---- Extracted data

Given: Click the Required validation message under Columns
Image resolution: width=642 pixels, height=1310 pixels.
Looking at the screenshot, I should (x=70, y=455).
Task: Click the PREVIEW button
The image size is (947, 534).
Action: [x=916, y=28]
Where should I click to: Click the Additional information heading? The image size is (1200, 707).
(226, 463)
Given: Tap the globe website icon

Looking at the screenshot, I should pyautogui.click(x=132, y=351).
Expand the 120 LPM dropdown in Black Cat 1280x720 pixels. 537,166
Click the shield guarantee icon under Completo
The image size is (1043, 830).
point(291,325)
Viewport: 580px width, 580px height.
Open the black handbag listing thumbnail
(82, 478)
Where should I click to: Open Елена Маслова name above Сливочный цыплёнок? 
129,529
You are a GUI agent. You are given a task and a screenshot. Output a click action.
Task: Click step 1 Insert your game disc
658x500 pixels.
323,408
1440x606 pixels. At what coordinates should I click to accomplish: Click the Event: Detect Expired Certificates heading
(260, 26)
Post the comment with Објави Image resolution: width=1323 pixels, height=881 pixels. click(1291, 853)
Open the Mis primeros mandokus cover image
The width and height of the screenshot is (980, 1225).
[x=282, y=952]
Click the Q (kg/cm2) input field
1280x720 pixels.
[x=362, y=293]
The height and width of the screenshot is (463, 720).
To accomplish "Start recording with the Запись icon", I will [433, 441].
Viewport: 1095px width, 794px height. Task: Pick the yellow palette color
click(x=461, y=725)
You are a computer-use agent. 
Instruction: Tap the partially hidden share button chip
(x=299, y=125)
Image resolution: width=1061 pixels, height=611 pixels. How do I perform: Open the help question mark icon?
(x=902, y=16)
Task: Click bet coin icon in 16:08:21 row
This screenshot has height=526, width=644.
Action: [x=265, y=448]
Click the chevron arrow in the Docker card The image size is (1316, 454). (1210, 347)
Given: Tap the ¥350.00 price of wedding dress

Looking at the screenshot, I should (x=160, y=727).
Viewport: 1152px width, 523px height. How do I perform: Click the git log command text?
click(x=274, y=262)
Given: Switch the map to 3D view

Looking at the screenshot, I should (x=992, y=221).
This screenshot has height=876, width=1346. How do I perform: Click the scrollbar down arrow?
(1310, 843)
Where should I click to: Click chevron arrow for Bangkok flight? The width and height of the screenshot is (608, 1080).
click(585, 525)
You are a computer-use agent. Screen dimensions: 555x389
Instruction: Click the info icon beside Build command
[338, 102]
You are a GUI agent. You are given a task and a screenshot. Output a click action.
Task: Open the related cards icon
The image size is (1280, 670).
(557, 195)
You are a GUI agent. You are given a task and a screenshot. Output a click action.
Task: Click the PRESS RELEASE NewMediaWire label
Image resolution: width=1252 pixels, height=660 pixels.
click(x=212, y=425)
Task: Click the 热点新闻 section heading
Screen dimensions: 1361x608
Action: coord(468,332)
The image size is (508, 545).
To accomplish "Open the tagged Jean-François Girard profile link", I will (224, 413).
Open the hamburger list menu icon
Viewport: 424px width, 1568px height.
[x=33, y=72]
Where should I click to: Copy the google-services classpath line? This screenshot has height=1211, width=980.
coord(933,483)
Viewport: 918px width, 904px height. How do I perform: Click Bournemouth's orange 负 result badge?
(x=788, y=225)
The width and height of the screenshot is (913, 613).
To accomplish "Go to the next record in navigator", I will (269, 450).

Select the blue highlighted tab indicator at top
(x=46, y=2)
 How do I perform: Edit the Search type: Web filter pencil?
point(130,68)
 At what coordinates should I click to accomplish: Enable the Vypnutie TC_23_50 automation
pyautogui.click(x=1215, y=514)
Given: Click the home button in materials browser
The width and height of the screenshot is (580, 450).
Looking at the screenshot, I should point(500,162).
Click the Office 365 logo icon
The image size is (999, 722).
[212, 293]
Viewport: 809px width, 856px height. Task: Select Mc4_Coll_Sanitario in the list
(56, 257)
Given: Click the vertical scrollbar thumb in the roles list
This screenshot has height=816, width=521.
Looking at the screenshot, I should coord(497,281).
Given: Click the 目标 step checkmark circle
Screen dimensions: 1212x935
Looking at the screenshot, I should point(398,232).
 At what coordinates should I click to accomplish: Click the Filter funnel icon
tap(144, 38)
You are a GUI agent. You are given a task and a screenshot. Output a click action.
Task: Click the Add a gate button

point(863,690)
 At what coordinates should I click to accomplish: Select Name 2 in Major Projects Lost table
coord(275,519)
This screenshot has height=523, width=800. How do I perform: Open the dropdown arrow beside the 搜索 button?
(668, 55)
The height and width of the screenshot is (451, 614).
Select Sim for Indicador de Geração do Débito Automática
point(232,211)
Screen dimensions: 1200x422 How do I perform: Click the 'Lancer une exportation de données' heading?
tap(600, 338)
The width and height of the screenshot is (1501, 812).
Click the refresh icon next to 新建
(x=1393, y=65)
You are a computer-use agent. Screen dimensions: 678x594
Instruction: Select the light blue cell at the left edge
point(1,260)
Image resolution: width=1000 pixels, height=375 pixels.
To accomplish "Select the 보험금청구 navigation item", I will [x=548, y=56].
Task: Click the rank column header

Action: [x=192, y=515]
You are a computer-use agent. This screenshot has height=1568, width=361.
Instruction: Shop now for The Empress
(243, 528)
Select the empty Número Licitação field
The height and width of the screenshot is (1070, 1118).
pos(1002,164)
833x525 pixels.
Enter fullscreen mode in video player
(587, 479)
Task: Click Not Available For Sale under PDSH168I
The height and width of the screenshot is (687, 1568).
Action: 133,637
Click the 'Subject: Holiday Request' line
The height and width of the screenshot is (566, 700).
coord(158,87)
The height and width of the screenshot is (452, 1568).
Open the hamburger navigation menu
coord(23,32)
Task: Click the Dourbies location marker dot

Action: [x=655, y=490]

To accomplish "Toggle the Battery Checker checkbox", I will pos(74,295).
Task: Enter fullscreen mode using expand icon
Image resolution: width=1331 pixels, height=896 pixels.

--------

Reproduce the listing above exactly, in its entirety.

Solution to the exercise →
Given: Click the Required validation message under Columns
Image resolution: width=642 pixels, height=1310 pixels.
Looking at the screenshot, I should (x=70, y=455).
Task: Click the PREVIEW button
The image size is (947, 534).
Action: [x=916, y=28]
Where should I click to: Click the Additional information heading? The image size is (1200, 707).
(226, 463)
Given: Tap the globe website icon

Looking at the screenshot, I should pyautogui.click(x=132, y=351).
Expand the 120 LPM dropdown in Black Cat 1280x720 pixels. 537,166
Click the shield guarantee icon under Completo
The image size is (1043, 830).
point(291,325)
Viewport: 580px width, 580px height.
Open the black handbag listing thumbnail
(82, 478)
Where should I click to: Open Елена Маслова name above Сливочный цыплёнок? 
129,529
You are a GUI agent. You are given a task and a screenshot. Output a click action.
Task: Click step 1 Insert your game disc
658x500 pixels.
323,408
1440x606 pixels. At what coordinates should I click to accomplish: Click the Event: Detect Expired Certificates heading
(260, 26)
Post the comment with Објави Image resolution: width=1323 pixels, height=881 pixels. click(1291, 853)
Open the Mis primeros mandokus cover image
The width and height of the screenshot is (980, 1225).
[x=282, y=952]
Click the Q (kg/cm2) input field
1280x720 pixels.
[x=362, y=293]
The height and width of the screenshot is (463, 720).
To accomplish "Start recording with the Запись icon", I will [433, 441].
Viewport: 1095px width, 794px height. Task: Pick the yellow palette color
click(x=461, y=725)
You are a computer-use agent. 
Instruction: Tap the partially hidden share button chip
(x=299, y=125)
Image resolution: width=1061 pixels, height=611 pixels. How do I perform: Open the help question mark icon?
(x=902, y=16)
Task: Click bet coin icon in 16:08:21 row
This screenshot has height=526, width=644.
Action: [x=265, y=448]
Click the chevron arrow in the Docker card The image size is (1316, 454). (1210, 347)
Given: Tap the ¥350.00 price of wedding dress

Looking at the screenshot, I should (x=160, y=727).
Viewport: 1152px width, 523px height. How do I perform: Click the git log command text?
click(x=274, y=262)
Given: Switch the map to 3D view

Looking at the screenshot, I should (x=992, y=221).
This screenshot has height=876, width=1346. How do I perform: Click the scrollbar down arrow?
(1310, 843)
Where should I click to: Click chevron arrow for Bangkok flight? The width and height of the screenshot is (608, 1080).
click(585, 525)
You are a computer-use agent. Screen dimensions: 555x389
Instruction: Click the info icon beside Build command
[338, 102]
You are a GUI agent. You are given a task and a screenshot. Output a click action.
Task: Open the related cards icon
The image size is (1280, 670).
(557, 195)
You are a GUI agent. You are given a task and a screenshot. Output a click action.
Task: Click the PRESS RELEASE NewMediaWire label
Image resolution: width=1252 pixels, height=660 pixels.
click(x=212, y=425)
Task: Click the 热点新闻 section heading
Screen dimensions: 1361x608
Action: coord(468,332)
The image size is (508, 545).
To accomplish "Open the tagged Jean-François Girard profile link", I will (224, 413).
Open the hamburger list menu icon
Viewport: 424px width, 1568px height.
[x=33, y=72]
Where should I click to: Copy the google-services classpath line? This screenshot has height=1211, width=980.
coord(933,483)
Viewport: 918px width, 904px height. How do I perform: Click Bournemouth's orange 负 result badge?
(x=788, y=225)
The width and height of the screenshot is (913, 613).
To accomplish "Go to the next record in navigator", I will (269, 450).

Select the blue highlighted tab indicator at top
(x=46, y=2)
 How do I perform: Edit the Search type: Web filter pencil?
point(130,68)
 At what coordinates should I click to accomplish: Enable the Vypnutie TC_23_50 automation
pyautogui.click(x=1215, y=514)
Given: Click the home button in materials browser
The width and height of the screenshot is (580, 450).
Looking at the screenshot, I should point(500,162).
Click the Office 365 logo icon
The image size is (999, 722).
[212, 293]
Viewport: 809px width, 856px height. Task: Select Mc4_Coll_Sanitario in the list
(56, 257)
Given: Click the vertical scrollbar thumb in the roles list
This screenshot has height=816, width=521.
Looking at the screenshot, I should coord(497,281).
Given: Click the 目标 step checkmark circle
Screen dimensions: 1212x935
Looking at the screenshot, I should point(398,232).
 At what coordinates should I click to accomplish: Click the Filter funnel icon
tap(144, 38)
You are a GUI agent. You are given a task and a screenshot. Output a click action.
Task: Click the Add a gate button

point(863,690)
 At what coordinates should I click to accomplish: Select Name 2 in Major Projects Lost table
coord(275,519)
This screenshot has height=523, width=800. How do I perform: Open the dropdown arrow beside the 搜索 button?
(668, 55)
The height and width of the screenshot is (451, 614).
Select Sim for Indicador de Geração do Débito Automática
point(232,211)
Screen dimensions: 1200x422 How do I perform: Click the 'Lancer une exportation de données' heading?
tap(600, 338)
The width and height of the screenshot is (1501, 812).
Click the refresh icon next to 新建
(x=1393, y=65)
You are a computer-use agent. Screen dimensions: 678x594
Instruction: Select the light blue cell at the left edge
point(1,260)
Image resolution: width=1000 pixels, height=375 pixels.
To accomplish "Select the 보험금청구 navigation item", I will [x=548, y=56].
Task: Click the rank column header

Action: [x=192, y=515]
You are a computer-use agent. This screenshot has height=1568, width=361.
Instruction: Shop now for The Empress
(243, 528)
Select the empty Número Licitação field
The height and width of the screenshot is (1070, 1118).
pos(1002,164)
833x525 pixels.
Enter fullscreen mode in video player
(587, 479)
Task: Click Not Available For Sale under PDSH168I
The height and width of the screenshot is (687, 1568).
Action: 133,637
Click the 'Subject: Holiday Request' line
The height and width of the screenshot is (566, 700).
coord(158,87)
The height and width of the screenshot is (452, 1568).
Open the hamburger navigation menu
coord(23,32)
Task: Click the Dourbies location marker dot

Action: [x=655, y=490]

To accomplish "Toggle the Battery Checker checkbox", I will pos(74,295).
Task: Enter fullscreen mode using expand icon
Image resolution: width=1331 pixels, height=896 pixels.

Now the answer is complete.